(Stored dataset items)
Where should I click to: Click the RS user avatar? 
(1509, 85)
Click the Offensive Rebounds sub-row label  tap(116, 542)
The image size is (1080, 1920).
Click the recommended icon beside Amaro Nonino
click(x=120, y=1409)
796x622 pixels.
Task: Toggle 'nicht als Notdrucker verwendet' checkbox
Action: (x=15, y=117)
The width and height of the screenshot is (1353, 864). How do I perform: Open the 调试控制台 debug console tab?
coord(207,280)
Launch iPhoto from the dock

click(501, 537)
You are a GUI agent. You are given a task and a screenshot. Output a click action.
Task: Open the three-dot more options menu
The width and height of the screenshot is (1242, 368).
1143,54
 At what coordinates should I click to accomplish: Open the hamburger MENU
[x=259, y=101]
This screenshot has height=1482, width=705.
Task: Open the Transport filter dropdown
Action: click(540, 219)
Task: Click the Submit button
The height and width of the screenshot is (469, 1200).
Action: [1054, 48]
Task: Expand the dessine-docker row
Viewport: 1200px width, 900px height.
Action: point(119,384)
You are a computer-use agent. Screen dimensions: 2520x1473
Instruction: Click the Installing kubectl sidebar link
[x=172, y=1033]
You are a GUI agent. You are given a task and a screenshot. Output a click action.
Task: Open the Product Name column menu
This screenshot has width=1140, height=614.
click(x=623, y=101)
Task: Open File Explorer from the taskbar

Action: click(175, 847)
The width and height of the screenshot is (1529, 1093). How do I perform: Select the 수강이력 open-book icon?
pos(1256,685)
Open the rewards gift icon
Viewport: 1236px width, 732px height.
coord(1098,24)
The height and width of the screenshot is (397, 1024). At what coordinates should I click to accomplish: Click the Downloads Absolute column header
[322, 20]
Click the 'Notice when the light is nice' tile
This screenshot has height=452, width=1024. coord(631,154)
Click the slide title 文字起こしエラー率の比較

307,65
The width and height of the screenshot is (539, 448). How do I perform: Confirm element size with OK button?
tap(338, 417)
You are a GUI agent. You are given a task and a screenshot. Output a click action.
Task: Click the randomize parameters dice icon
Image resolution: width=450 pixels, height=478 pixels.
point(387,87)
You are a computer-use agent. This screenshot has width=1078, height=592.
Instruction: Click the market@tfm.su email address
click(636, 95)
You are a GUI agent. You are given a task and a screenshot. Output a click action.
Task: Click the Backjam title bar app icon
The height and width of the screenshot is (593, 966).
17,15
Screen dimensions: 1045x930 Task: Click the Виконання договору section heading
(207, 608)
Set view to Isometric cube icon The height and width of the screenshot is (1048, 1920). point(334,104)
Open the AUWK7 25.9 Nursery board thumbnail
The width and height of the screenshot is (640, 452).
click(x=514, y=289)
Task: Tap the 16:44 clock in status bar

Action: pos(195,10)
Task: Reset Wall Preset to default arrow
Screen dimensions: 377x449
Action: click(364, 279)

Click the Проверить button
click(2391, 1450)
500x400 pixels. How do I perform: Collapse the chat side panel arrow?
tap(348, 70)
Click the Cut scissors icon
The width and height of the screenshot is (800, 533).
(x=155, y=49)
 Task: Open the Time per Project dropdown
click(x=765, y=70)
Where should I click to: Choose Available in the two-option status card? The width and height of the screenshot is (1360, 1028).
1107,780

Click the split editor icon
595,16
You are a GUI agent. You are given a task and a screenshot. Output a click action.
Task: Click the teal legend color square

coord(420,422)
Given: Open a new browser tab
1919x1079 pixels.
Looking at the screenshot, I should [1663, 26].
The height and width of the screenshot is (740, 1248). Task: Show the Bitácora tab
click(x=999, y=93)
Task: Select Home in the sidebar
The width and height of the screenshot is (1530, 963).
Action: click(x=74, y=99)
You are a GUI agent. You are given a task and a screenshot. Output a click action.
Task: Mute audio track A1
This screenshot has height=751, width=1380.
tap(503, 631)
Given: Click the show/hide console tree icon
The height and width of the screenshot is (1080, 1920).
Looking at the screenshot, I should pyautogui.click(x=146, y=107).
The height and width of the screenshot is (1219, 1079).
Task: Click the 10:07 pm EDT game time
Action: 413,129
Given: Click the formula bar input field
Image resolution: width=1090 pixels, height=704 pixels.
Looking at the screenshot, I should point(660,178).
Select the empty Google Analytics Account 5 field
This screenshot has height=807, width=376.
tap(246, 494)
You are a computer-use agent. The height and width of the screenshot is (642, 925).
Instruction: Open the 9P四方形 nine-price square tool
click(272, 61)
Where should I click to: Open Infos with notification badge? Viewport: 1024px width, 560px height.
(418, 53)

■ YOUR GOAL:
Copy every line of the entries above in which "field" occurs.

■ SOLUTION FOR THIS PROBLEM:
Given: Click the formula bar input field
Select the empty Google Analytics Account 5 field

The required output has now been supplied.